Does Artificial Intelligence Belong in Medical Admissions Screening? A Student-Informed Commentary on Risks, Benefits, and Hybrid Use
摘要
The use of artificial intelligence (AI) in medical school application processes is gaining traction. Machine learning, natural language processing (NLP), and large language models (LLM) are all tools being used to analyze both structured and unstructured aspects of medical school and residency program applications. Many studies have outlined the benefits of this approach, namely in reducing burden on admissions committees, reducing bias, and improving efficiency. However, little attention has been paid to the student perspective on this integration of AI. As students, we have concerns with the use of AI in this process due to potential limitations in appreciating emotional nuance, the inconsistency of generative AI, the possibility of perpetuating existing bias, and the opportunity for students to take advantage of systemic loopholes. Although we hold these concerns, we also recognize the benefits that could result from the implementation of AI. As such, we believe that a hybrid model that leverages the strengths of both human reviewers and AI is the most responsible and optimal path forward.
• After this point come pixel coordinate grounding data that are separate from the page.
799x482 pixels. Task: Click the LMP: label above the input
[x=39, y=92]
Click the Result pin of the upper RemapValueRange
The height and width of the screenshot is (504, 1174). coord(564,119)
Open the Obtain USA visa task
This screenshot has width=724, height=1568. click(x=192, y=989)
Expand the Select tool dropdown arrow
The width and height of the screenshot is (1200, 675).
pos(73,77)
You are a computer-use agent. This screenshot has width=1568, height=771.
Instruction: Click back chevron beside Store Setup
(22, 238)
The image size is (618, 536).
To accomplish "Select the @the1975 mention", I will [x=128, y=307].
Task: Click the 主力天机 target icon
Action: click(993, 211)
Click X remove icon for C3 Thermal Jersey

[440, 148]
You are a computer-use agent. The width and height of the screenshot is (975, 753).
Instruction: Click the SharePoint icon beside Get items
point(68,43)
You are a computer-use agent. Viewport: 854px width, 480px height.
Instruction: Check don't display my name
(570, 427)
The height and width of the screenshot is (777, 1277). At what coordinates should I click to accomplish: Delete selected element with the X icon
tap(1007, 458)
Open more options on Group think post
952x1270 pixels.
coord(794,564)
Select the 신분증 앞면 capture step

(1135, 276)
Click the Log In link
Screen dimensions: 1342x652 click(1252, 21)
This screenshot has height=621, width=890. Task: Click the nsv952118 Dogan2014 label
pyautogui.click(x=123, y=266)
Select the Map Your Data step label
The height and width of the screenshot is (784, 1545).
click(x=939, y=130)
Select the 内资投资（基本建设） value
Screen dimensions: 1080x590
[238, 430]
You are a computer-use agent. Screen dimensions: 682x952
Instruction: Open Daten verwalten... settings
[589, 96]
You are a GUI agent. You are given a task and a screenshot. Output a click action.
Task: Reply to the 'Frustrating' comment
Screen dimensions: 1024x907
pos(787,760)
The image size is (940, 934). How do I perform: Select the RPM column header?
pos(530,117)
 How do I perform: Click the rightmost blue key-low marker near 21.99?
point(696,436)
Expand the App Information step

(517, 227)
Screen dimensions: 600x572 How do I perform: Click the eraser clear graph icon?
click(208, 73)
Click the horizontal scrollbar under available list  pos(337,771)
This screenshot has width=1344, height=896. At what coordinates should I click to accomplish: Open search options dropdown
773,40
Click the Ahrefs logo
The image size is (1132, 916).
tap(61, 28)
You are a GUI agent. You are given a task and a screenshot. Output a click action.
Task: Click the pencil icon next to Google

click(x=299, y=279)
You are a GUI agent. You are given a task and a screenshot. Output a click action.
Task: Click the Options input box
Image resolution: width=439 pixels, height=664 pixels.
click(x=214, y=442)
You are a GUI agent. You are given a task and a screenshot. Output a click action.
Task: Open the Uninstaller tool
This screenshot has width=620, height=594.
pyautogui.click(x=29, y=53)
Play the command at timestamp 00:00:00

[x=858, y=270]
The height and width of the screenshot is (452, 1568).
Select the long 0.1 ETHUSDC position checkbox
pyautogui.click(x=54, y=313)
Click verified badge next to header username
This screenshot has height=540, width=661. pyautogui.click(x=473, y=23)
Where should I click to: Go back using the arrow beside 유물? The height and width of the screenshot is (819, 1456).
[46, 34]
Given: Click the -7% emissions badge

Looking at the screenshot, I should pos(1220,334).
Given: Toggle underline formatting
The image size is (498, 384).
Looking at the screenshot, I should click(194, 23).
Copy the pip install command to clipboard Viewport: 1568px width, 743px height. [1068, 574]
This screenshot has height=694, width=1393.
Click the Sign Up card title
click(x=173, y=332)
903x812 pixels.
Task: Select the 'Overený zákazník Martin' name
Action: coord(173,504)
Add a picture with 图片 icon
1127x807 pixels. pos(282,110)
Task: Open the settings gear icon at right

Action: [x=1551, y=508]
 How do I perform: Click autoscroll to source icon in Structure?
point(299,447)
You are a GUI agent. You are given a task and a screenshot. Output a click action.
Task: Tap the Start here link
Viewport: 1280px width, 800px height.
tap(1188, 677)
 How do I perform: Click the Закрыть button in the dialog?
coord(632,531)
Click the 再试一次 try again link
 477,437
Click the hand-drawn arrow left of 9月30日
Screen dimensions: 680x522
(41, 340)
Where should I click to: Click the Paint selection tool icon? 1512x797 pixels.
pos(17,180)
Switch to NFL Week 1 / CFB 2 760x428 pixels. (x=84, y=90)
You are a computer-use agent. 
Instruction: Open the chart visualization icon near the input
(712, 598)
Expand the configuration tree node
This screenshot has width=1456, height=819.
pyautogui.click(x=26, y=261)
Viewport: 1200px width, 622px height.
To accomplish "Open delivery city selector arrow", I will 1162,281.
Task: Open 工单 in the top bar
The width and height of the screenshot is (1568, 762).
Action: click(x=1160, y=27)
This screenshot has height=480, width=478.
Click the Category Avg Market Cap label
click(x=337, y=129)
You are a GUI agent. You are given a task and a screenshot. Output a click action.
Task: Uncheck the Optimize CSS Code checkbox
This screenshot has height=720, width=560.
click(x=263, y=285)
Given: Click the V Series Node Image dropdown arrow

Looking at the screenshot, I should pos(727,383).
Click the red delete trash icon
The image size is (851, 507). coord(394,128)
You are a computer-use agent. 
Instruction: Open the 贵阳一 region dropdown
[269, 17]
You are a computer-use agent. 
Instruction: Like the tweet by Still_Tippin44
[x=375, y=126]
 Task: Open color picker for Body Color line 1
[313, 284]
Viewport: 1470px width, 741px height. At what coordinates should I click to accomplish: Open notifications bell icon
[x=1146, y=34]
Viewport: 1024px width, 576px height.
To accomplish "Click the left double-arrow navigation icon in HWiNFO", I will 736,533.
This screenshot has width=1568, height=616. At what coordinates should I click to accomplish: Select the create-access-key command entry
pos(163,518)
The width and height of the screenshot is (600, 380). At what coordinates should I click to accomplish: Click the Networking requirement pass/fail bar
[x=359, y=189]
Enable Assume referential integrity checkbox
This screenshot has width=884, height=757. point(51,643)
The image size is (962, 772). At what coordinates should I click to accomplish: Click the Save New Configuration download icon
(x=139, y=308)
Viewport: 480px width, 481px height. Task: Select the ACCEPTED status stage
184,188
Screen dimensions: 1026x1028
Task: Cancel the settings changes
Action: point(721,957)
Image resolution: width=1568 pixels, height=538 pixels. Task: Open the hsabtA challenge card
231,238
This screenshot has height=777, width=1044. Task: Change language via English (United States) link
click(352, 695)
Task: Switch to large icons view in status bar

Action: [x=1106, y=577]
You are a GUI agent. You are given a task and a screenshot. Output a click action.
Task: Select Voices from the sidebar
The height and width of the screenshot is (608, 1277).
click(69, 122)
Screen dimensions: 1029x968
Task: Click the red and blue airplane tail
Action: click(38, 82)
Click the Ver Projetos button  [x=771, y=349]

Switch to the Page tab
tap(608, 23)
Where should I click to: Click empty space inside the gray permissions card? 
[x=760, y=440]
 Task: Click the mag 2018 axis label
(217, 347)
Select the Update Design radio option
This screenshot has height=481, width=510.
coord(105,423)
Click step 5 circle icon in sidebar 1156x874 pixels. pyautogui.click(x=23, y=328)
A method that uses AI as a first-pass tool and leaves the final decision to human evaluators would promote efficiency and preserve the essential role that human judgement plays in the admissions process. Prioritizing transparency throughout will help reduce concerns that students, like ourselves, may have. The future of medicine depends on an admissions process that is able to select compassionate and empathetic future physicians in an efficient and fair manner.